Then comes the madness. What is true and where is love blur into oblivion. “I can’t stand the torment” becomes “I don’t want to live.” Added to that death wish is a plan for expressing how much “I just wanted to be heard!” In the shooter’s mind, any final act must match what is buried inside: the deepest pain, the cruelest torment, and the most unbearable sadness to cover the single most unutterable truth. “I just wanted to feel loved.”
Rage has no emotional conscience.
What is the cause of gun violence in America? The hopeless, furious American who kills to relieve the unbearable pain. Because America is unwell, many of its citizens are unwell, and more and more of the unwell are showing it.

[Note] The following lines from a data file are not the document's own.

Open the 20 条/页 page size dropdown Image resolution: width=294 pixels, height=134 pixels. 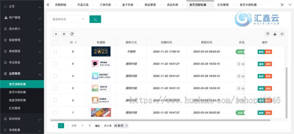tap(121, 126)
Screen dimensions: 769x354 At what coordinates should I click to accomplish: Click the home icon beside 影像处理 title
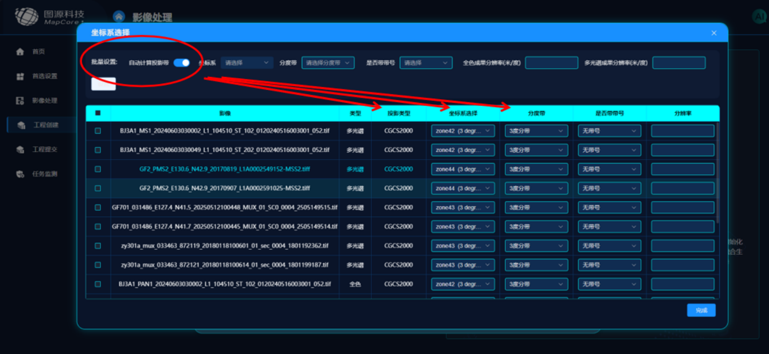119,17

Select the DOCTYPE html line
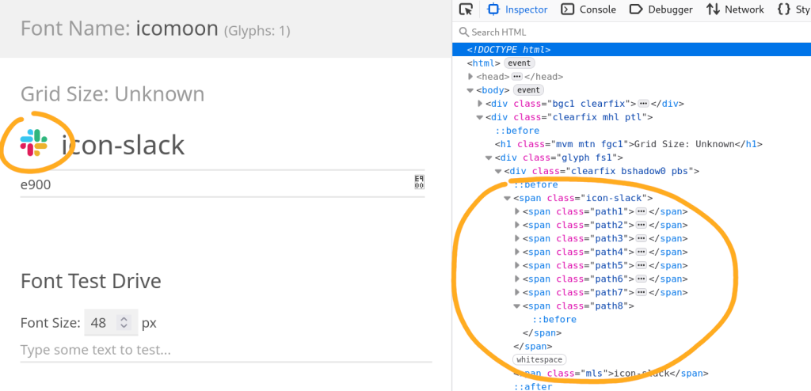click(x=508, y=50)
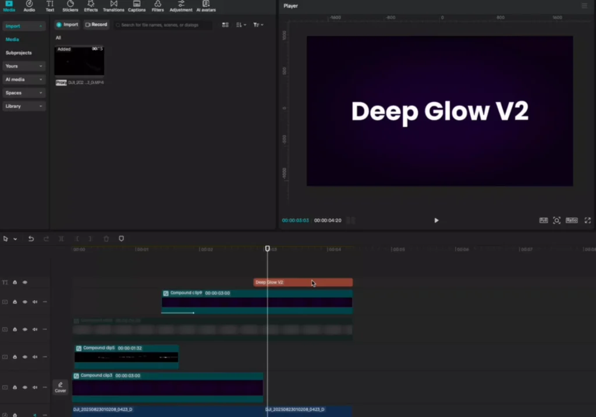This screenshot has width=596, height=417.
Task: Lock the Compound clip9 track
Action: pos(15,302)
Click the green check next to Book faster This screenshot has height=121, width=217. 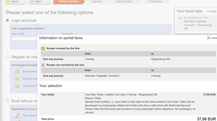point(17,71)
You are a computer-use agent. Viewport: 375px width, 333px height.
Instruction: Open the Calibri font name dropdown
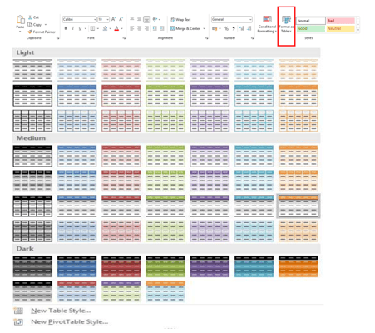click(95, 19)
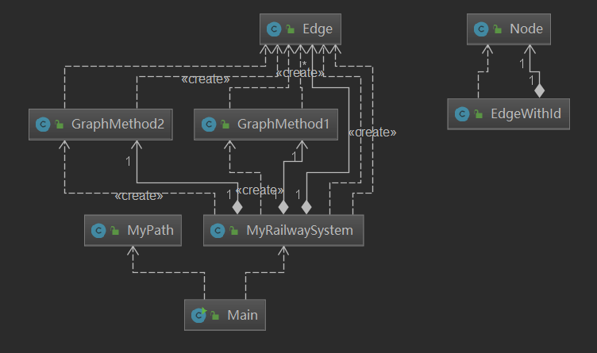The height and width of the screenshot is (353, 597).
Task: Click the MyPath class icon
Action: pos(98,231)
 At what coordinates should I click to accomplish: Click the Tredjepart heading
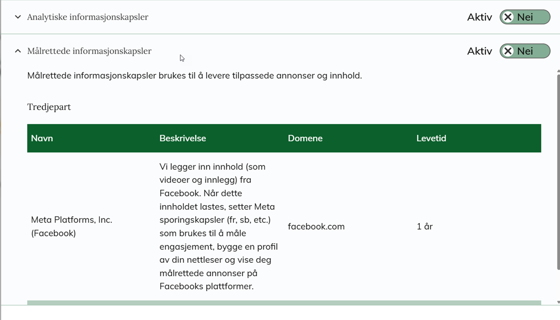coord(49,107)
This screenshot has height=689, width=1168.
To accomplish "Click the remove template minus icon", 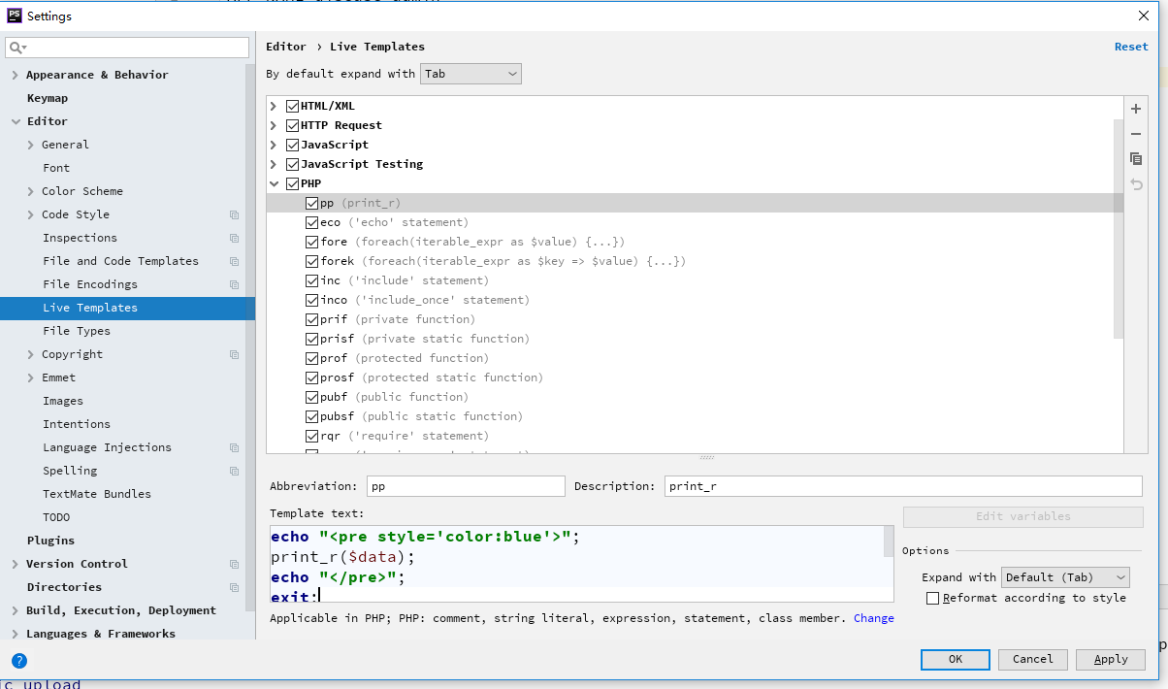I will (x=1136, y=134).
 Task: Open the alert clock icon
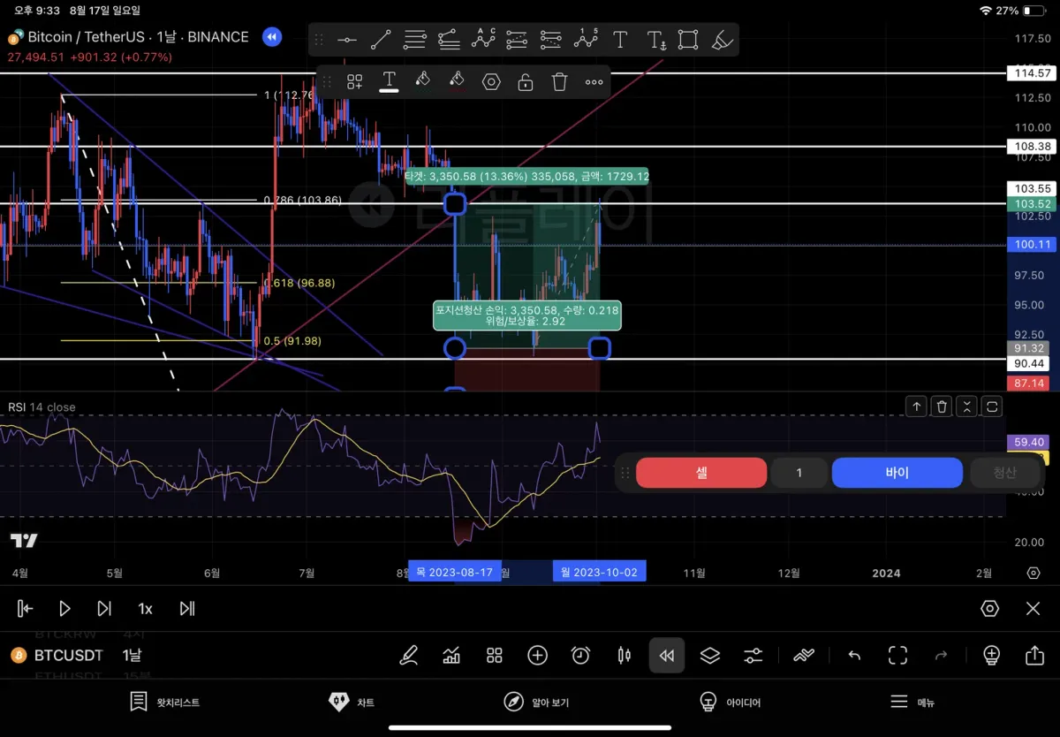tap(580, 656)
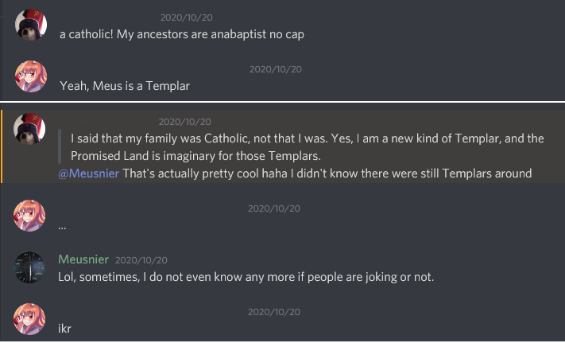565x343 pixels.
Task: Click the timestamp above the quoted Catholic text
Action: pos(185,122)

Camera crews and worldwide networks beam the horrors of America’s violence night and day. On both ends of Pennsylvania Avenue in the nation’s Capital, cries and whispers bespeak the collective angst. The carnage is unspeakable and seemingly unending. It is frightening to admit there is no solution in sight. It is wrenching to go through the what-ifs for one’s own family. It is chilling to uncover the shooter’s thoughts, drawings, and planning details and to affirm the reinforcing effects of video games, chat rooms, and supportive affiliations with other malcontents. Comprehending the icy alienation jammed inside one human being is practically impossible… despite the evidence of twisted factors that combine and convert to rage, murder, and maim.
A nation whose leaders and caretakers do not know what to do can always approach an unsolvable situation with an inadequate solution. It has been done before, and it is back again.
“We need more laws.” “We need to enforce the laws that are on the books.” “We need more prayers.” “Guns are not the problem.” “If we rankle the NRA, we will lose the money to buy the next election.” “It’s a mental health problem, not a gun problem.” “Gun manufacturers have the right to build the meanest weapons they can, and Americans have the right to buy them and use them… for “hunting” [squirrels] . . . and shooting anybody they disagree with.
It is the American way. It is killing us.